*What is needed*: Using the entries that follow, collect the lines where the word "height" appears.

====== Task data ======

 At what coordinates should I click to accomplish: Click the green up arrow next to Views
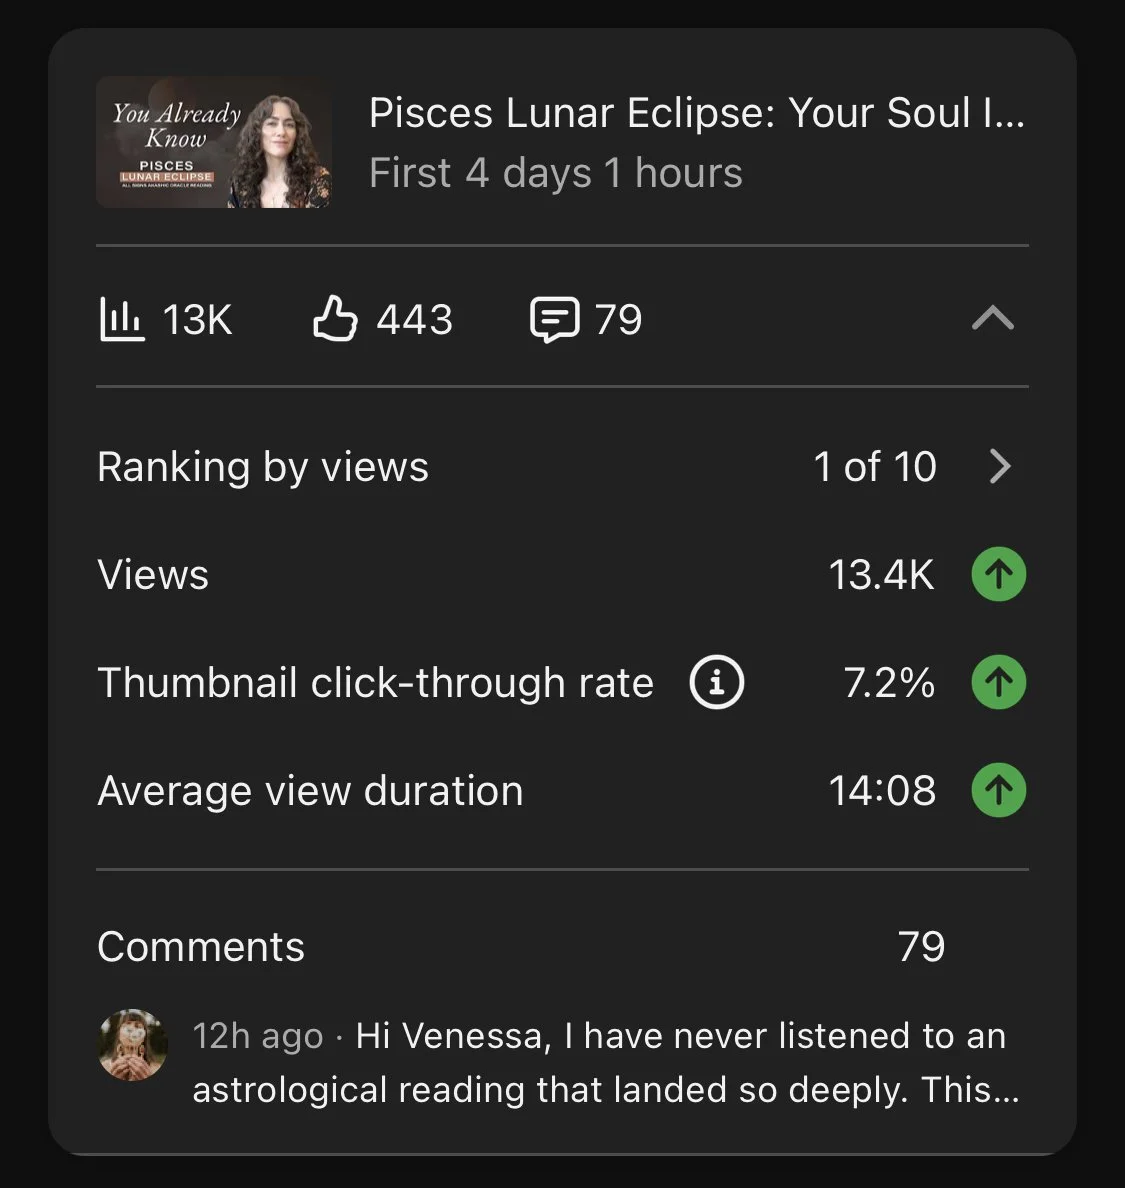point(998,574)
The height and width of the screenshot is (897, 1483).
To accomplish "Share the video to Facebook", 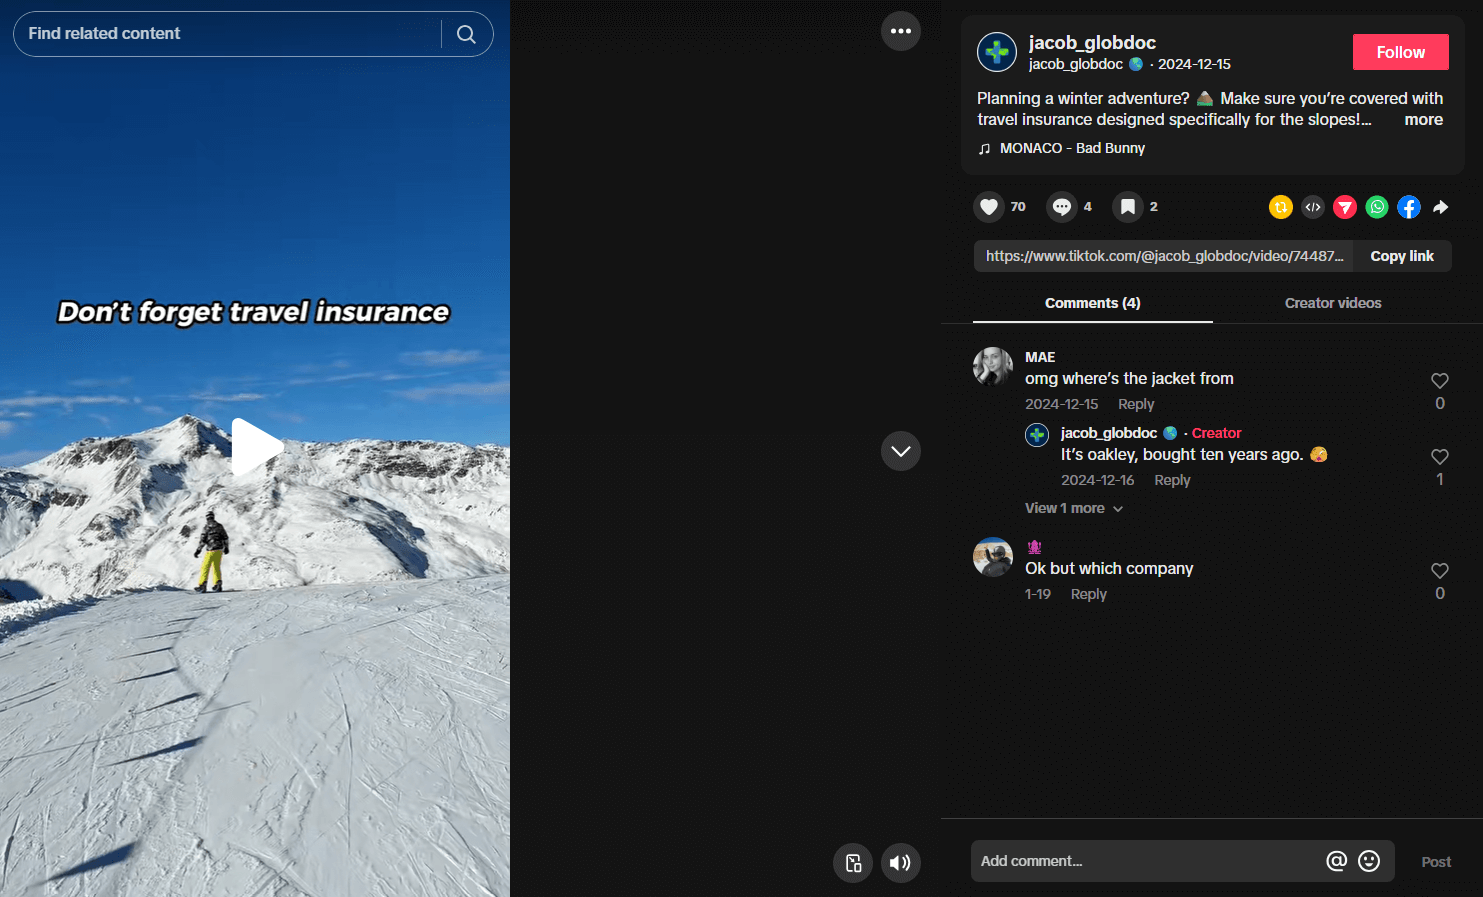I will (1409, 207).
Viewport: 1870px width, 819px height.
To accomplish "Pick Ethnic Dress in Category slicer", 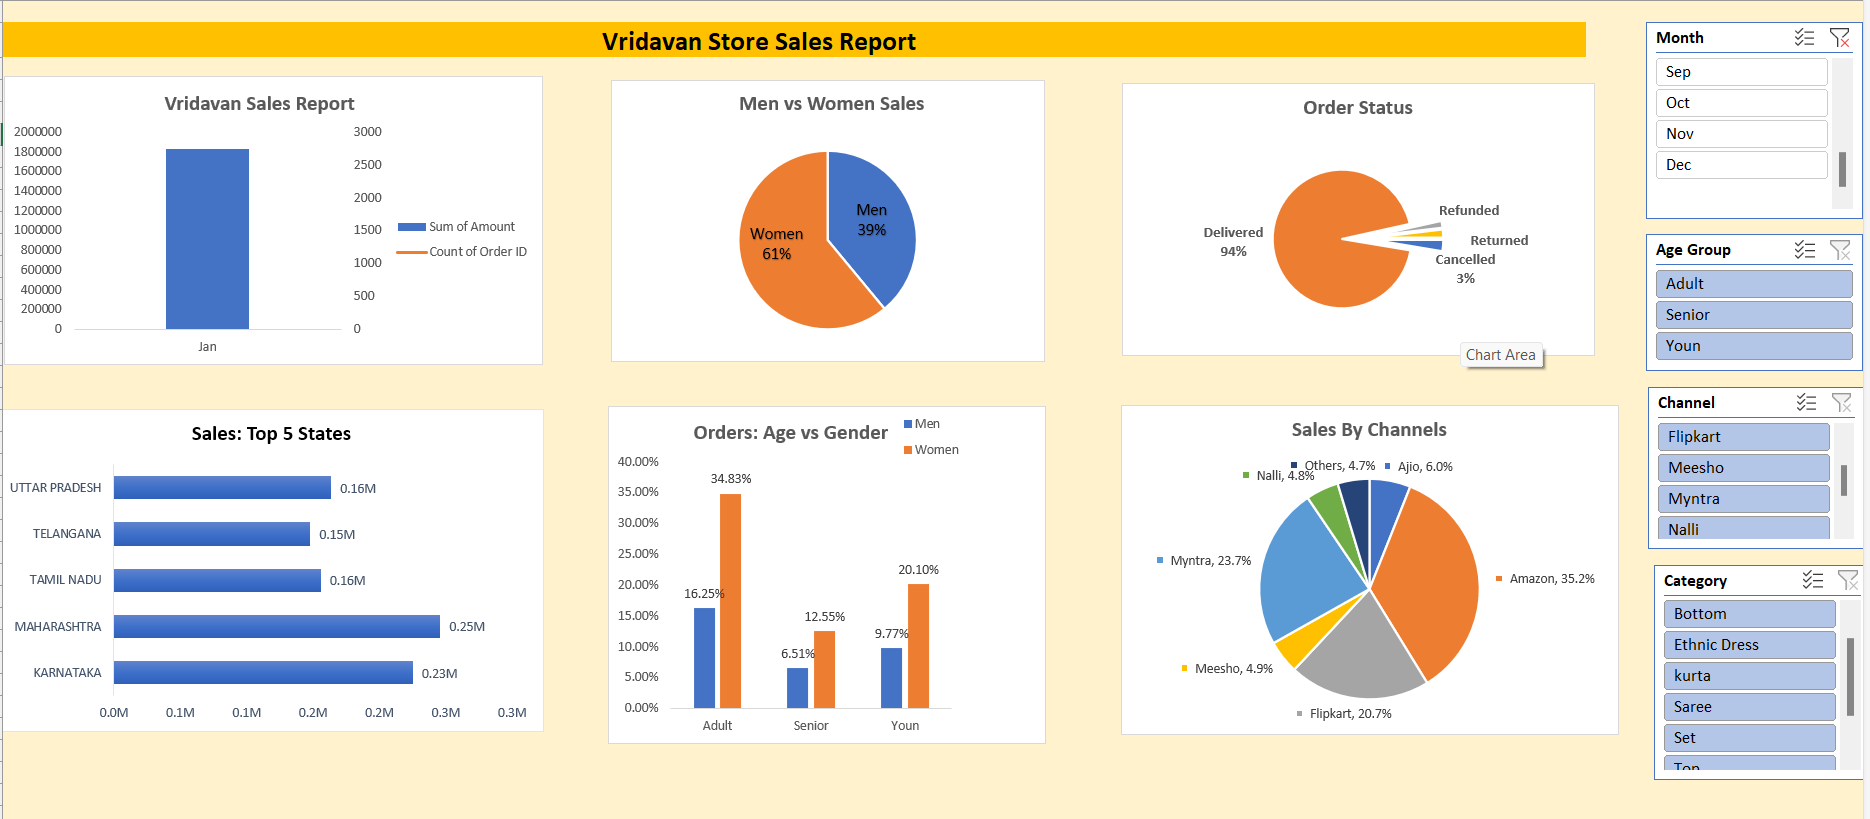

======

*Result for this task*:
The height and width of the screenshot is (897, 1483).
Viewport: 1870px width, 819px height.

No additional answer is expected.